▸ Source data
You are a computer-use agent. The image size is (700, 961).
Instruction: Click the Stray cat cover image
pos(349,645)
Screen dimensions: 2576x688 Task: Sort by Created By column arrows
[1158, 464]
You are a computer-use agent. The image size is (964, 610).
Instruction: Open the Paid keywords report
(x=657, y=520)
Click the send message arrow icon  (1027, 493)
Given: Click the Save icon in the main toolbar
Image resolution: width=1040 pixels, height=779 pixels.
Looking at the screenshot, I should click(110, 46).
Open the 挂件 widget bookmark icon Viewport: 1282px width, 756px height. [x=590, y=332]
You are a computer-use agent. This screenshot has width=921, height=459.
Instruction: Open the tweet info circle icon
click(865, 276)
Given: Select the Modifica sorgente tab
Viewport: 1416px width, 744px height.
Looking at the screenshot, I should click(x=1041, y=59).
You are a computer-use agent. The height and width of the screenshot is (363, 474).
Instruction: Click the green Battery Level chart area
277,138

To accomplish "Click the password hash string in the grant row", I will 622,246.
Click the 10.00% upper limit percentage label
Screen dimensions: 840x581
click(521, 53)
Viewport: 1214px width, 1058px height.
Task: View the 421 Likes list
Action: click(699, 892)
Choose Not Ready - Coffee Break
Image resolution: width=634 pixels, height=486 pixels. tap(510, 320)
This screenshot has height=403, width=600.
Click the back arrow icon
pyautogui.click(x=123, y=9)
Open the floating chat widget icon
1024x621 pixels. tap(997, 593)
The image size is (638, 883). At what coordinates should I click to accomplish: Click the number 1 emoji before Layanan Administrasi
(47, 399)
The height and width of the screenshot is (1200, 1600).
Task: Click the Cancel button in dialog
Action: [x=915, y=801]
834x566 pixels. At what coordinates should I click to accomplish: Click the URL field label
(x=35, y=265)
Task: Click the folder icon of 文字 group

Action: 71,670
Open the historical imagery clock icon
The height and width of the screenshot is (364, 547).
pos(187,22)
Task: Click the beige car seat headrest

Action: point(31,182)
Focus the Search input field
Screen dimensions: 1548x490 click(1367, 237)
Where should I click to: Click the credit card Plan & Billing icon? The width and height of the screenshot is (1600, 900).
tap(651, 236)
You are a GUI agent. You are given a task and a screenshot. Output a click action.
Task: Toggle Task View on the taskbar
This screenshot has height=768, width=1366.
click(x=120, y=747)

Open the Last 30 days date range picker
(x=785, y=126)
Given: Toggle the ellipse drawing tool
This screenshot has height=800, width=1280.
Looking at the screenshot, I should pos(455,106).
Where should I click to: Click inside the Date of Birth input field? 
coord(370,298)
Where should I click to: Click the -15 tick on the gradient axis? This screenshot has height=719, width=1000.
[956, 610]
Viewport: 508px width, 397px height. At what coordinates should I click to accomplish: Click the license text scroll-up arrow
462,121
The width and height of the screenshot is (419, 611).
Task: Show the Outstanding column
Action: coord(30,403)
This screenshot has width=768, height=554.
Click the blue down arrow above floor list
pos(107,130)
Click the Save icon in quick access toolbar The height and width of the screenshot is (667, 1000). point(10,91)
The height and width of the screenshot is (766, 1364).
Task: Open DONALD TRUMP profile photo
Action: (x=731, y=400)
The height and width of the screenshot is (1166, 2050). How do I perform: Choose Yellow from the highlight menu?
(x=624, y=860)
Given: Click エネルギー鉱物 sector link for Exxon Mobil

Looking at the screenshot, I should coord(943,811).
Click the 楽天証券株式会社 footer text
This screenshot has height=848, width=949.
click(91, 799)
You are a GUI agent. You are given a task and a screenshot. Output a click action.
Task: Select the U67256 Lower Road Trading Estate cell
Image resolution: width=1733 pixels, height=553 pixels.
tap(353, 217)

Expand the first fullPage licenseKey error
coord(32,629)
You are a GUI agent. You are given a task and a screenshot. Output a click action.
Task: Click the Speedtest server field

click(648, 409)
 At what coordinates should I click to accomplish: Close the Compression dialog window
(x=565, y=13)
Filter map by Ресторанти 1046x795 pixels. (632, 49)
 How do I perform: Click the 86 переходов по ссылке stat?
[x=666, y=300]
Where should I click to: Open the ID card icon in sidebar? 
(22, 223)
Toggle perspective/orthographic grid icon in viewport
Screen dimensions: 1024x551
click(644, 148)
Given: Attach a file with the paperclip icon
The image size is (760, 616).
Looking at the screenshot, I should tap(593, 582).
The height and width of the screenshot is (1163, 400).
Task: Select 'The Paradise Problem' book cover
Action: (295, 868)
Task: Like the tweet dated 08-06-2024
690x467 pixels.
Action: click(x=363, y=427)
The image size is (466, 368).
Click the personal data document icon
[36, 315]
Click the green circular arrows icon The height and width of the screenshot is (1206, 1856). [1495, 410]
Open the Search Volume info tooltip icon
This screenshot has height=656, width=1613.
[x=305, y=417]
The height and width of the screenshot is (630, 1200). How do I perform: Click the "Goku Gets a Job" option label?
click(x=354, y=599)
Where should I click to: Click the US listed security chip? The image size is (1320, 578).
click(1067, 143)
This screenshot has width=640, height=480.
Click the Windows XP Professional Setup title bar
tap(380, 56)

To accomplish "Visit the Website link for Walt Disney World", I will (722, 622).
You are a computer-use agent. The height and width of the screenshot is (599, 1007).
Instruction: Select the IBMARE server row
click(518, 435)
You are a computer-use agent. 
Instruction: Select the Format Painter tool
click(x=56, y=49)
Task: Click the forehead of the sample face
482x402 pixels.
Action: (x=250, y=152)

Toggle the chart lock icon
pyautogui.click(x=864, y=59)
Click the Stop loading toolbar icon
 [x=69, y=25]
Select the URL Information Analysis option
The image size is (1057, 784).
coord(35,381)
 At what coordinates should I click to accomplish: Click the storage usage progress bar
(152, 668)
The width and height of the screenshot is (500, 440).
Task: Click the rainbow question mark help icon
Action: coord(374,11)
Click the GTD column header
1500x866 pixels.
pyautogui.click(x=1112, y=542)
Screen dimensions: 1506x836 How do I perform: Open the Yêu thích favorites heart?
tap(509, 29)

▸ Exercise requirements
Please take the whole listing and write it out exactly.

▸ Reply
You are a computer-use agent. The image size is (700, 961).
Instruction: Click the Stray cat cover image
pos(349,645)
Screen dimensions: 2576x688 Task: Sort by Created By column arrows
[1158, 464]
You are a computer-use agent. The image size is (964, 610).
Instruction: Open the Paid keywords report
(x=657, y=520)
Click the send message arrow icon  (1027, 493)
Given: Click the Save icon in the main toolbar
Image resolution: width=1040 pixels, height=779 pixels.
Looking at the screenshot, I should click(110, 46).
Open the 挂件 widget bookmark icon Viewport: 1282px width, 756px height. [x=590, y=332]
You are a computer-use agent. This screenshot has width=921, height=459.
Instruction: Open the tweet info circle icon
click(865, 276)
Given: Select the Modifica sorgente tab
Viewport: 1416px width, 744px height.
Looking at the screenshot, I should click(x=1041, y=59).
You are a computer-use agent. The height and width of the screenshot is (363, 474).
Instruction: Click the green Battery Level chart area
277,138

To accomplish "Click the password hash string in the grant row", I will 622,246.
Click the 10.00% upper limit percentage label
Screen dimensions: 840x581
click(521, 53)
Viewport: 1214px width, 1058px height.
Task: View the 421 Likes list
Action: click(699, 892)
Choose Not Ready - Coffee Break
Image resolution: width=634 pixels, height=486 pixels. tap(510, 320)
This screenshot has height=403, width=600.
Click the back arrow icon
pyautogui.click(x=123, y=9)
Open the floating chat widget icon
1024x621 pixels. tap(997, 593)
The image size is (638, 883). At what coordinates should I click to accomplish: Click the number 1 emoji before Layanan Administrasi
(47, 399)
The height and width of the screenshot is (1200, 1600).
Task: Click the Cancel button in dialog
Action: [x=915, y=801]
834x566 pixels. At what coordinates should I click to accomplish: Click the URL field label
(x=35, y=265)
Task: Click the folder icon of 文字 group

Action: 71,670
Open the historical imagery clock icon
The height and width of the screenshot is (364, 547).
pos(187,22)
Task: Click the beige car seat headrest

Action: point(31,182)
Focus the Search input field
Screen dimensions: 1548x490 click(1367, 237)
Where should I click to: Click the credit card Plan & Billing icon? The width and height of the screenshot is (1600, 900).
tap(651, 236)
You are a GUI agent. You are given a task and a screenshot. Output a click action.
Task: Toggle Task View on the taskbar
This screenshot has height=768, width=1366.
click(x=120, y=747)

Open the Last 30 days date range picker
(x=785, y=126)
Given: Toggle the ellipse drawing tool
This screenshot has height=800, width=1280.
Looking at the screenshot, I should pos(455,106).
Where should I click to: Click inside the Date of Birth input field? 
coord(370,298)
Where should I click to: Click the -15 tick on the gradient axis? This screenshot has height=719, width=1000.
[956, 610]
Viewport: 508px width, 397px height. At what coordinates should I click to accomplish: Click the license text scroll-up arrow
462,121
The width and height of the screenshot is (419, 611).
Task: Show the Outstanding column
Action: coord(30,403)
This screenshot has width=768, height=554.
Click the blue down arrow above floor list
pos(107,130)
Click the Save icon in quick access toolbar The height and width of the screenshot is (667, 1000). point(10,91)
The height and width of the screenshot is (766, 1364).
Task: Open DONALD TRUMP profile photo
Action: (x=731, y=400)
The height and width of the screenshot is (1166, 2050). How do I perform: Choose Yellow from the highlight menu?
(x=624, y=860)
Given: Click エネルギー鉱物 sector link for Exxon Mobil

Looking at the screenshot, I should coord(943,811).
Click the 楽天証券株式会社 footer text
This screenshot has height=848, width=949.
click(91, 799)
You are a GUI agent. You are given a task and a screenshot. Output a click action.
Task: Select the U67256 Lower Road Trading Estate cell
Image resolution: width=1733 pixels, height=553 pixels.
tap(353, 217)

Expand the first fullPage licenseKey error
coord(32,629)
You are a GUI agent. You are given a task and a screenshot. Output a click action.
Task: Click the Speedtest server field

click(648, 409)
 At what coordinates should I click to accomplish: Close the Compression dialog window
(x=565, y=13)
Filter map by Ресторанти 1046x795 pixels. (632, 49)
 How do I perform: Click the 86 переходов по ссылке stat?
[x=666, y=300]
Where should I click to: Open the ID card icon in sidebar? 
(22, 223)
Toggle perspective/orthographic grid icon in viewport
Screen dimensions: 1024x551
click(644, 148)
Given: Attach a file with the paperclip icon
The image size is (760, 616).
Looking at the screenshot, I should tap(593, 582).
The height and width of the screenshot is (1163, 400).
Task: Select 'The Paradise Problem' book cover
Action: (295, 868)
Task: Like the tweet dated 08-06-2024
690x467 pixels.
Action: click(x=363, y=427)
The image size is (466, 368).
Click the personal data document icon
[36, 315]
Click the green circular arrows icon The height and width of the screenshot is (1206, 1856). [1495, 410]
Open the Search Volume info tooltip icon
This screenshot has height=656, width=1613.
[x=305, y=417]
The height and width of the screenshot is (630, 1200). How do I perform: Click the "Goku Gets a Job" option label?
click(x=354, y=599)
Where should I click to: Click the US listed security chip? The image size is (1320, 578).
click(1067, 143)
This screenshot has width=640, height=480.
Click the Windows XP Professional Setup title bar
tap(380, 56)

To accomplish "Visit the Website link for Walt Disney World", I will (722, 622).
You are a computer-use agent. The height and width of the screenshot is (599, 1007).
Instruction: Select the IBMARE server row
click(518, 435)
You are a computer-use agent. 
Instruction: Select the Format Painter tool
click(x=56, y=49)
Task: Click the forehead of the sample face
482x402 pixels.
Action: (x=250, y=152)

Toggle the chart lock icon
pyautogui.click(x=864, y=59)
Click the Stop loading toolbar icon
 [x=69, y=25]
Select the URL Information Analysis option
The image size is (1057, 784).
coord(35,381)
 At what coordinates should I click to accomplish: Click the storage usage progress bar
(152, 668)
The width and height of the screenshot is (500, 440).
Task: Click the rainbow question mark help icon
Action: coord(374,11)
Click the GTD column header
1500x866 pixels.
pyautogui.click(x=1112, y=542)
Screen dimensions: 1506x836 How do I perform: Open the Yêu thích favorites heart?
tap(509, 29)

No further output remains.